=== EXERCISE ===
Could you turn every line of the records below into a JSON list of strings, with one string per line and the blank lines left out?

=== DATA PROVIDED ===
:::::

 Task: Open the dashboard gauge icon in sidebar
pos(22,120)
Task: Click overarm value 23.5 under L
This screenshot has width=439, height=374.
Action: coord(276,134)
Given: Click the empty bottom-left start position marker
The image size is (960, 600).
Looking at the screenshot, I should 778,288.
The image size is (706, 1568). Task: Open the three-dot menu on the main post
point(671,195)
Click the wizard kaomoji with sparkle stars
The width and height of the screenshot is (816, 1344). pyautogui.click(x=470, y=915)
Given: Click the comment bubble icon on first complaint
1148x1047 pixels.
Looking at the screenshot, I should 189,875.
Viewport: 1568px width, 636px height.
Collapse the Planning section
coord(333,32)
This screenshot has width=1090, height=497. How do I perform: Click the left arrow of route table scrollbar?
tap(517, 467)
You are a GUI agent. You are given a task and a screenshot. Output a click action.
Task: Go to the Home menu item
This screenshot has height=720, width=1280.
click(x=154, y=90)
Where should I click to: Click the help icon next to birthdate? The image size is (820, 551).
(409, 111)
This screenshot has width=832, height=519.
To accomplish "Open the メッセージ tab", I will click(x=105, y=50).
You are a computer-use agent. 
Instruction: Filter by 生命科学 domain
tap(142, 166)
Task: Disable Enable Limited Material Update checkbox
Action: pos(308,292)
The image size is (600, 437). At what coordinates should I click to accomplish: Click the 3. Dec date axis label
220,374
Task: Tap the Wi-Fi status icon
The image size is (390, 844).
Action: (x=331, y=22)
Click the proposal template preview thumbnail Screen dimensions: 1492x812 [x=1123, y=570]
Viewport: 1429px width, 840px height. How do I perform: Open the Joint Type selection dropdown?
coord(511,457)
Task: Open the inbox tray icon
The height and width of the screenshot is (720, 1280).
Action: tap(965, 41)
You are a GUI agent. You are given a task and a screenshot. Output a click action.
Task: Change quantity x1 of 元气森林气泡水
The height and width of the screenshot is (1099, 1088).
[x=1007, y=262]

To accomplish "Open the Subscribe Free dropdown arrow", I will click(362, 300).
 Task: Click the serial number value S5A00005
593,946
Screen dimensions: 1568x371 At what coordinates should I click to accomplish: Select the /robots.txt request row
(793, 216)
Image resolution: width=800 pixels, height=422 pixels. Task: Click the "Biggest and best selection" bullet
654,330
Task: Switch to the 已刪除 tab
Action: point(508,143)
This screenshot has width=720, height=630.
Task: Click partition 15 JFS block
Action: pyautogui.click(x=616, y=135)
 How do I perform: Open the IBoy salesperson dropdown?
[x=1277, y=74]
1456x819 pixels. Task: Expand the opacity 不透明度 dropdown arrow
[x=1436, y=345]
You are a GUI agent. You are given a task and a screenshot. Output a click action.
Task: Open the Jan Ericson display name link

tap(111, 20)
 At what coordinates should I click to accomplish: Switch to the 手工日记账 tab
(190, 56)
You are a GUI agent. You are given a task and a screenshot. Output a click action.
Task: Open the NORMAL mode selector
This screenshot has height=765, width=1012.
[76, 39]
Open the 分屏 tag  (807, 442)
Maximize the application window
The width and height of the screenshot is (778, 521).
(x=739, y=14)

:::::

=== SOLUTION FOR THIS PROBLEM ===
[
  " Task: Open the dashboard gauge icon in sidebar",
  "pos(22,120)",
  "Task: Click overarm value 23.5 under L",
  "This screenshot has width=439, height=374.",
  "Action: coord(276,134)",
  "Given: Click the empty bottom-left start position marker",
  "The image size is (960, 600).",
  "Looking at the screenshot, I should 778,288.",
  "The image size is (706, 1568). Task: Open the three-dot menu on the main post",
  "point(671,195)",
  "Click the wizard kaomoji with sparkle stars",
  "The width and height of the screenshot is (816, 1344). pyautogui.click(x=470, y=915)",
  "Given: Click the comment bubble icon on first complaint",
  "1148x1047 pixels.",
  "Looking at the screenshot, I should 189,875.",
  "Viewport: 1568px width, 636px height.",
  "Collapse the Planning section",
  "coord(333,32)",
  "This screenshot has width=1090, height=497. How do I perform: Click the left arrow of route table scrollbar?",
  "tap(517, 467)",
  "You are a GUI agent. You are given a task and a screenshot. Output a click action.",
  "Task: Go to the Home menu item",
  "This screenshot has height=720, width=1280.",
  "click(x=154, y=90)",
  "Where should I click to: Click the help icon next to birthdate? The image size is (820, 551).",
  "(409, 111)",
  "This screenshot has width=832, height=519.",
  "To accomplish \"Open the メッセージ tab\", I will click(x=105, y=50).",
  "You are a computer-use agent. ",
  "Instruction: Filter by 生命科学 domain",
  "tap(142, 166)",
  "Task: Disable Enable Limited Material Update checkbox",
  "Action: pos(308,292)",
  "The image size is (600, 437). At what coordinates should I click to accomplish: Click the 3. Dec date axis label",
  "220,374",
  "Task: Tap the Wi-Fi status icon",
  "The image size is (390, 844).",
  "Action: (x=331, y=22)",
  "Click the proposal template preview thumbnail Screen dimensions: 1492x812 [x=1123, y=570]",
  "Viewport: 1429px width, 840px height. How do I perform: Open the Joint Type selection dropdown?",
  "coord(511,457)",
  "Task: Open the inbox tray icon",
  "The height and width of the screenshot is (720, 1280).",
  "Action: tap(965, 41)",
  "You are a GUI agent. You are given a task and a screenshot. Output a click action.",
  "Task: Change quantity x1 of 元气森林气泡水",
  "The height and width of the screenshot is (1099, 1088).",
  "[x=1007, y=262]",
  "To accomplish \"Open the Subscribe Free dropdown arrow\", I will click(362, 300).",
  " Task: Click the serial number value S5A00005",
  "593,946",
  "Screen dimensions: 1568x371 At what coordinates should I click to accomplish: Select the /robots.txt request row",
  "(793, 216)",
  "Image resolution: width=800 pixels, height=422 pixels. Task: Click the \"Biggest and best selection\" bullet",
  "654,330",
  "Task: Switch to the 已刪除 tab",
  "Action: point(508,143)",
  "This screenshot has width=720, height=630.",
  "Task: Click partition 15 JFS block",
  "Action: pyautogui.click(x=616, y=135)",
  " How do I perform: Open the IBoy salesperson dropdown?",
  "[x=1277, y=74]",
  "1456x819 pixels. Task: Expand the opacity 不透明度 dropdown arrow",
  "[x=1436, y=345]",
  "You are a GUI agent. You are given a task and a screenshot. Output a click action.",
  "Task: Open the Jan Ericson display name link",
  "tap(111, 20)",
  " At what coordinates should I click to accomplish: Switch to the 手工日记账 tab",
  "(190, 56)",
  "You are a GUI agent. You are given a task and a screenshot. Output a click action.",
  "Task: Open the NORMAL mode selector",
  "This screenshot has height=765, width=1012.",
  "[76, 39]",
  "Open the 分屏 tag  (807, 442)",
  "Maximize the application window",
  "The width and height of the screenshot is (778, 521).",
  "(x=739, y=14)"
]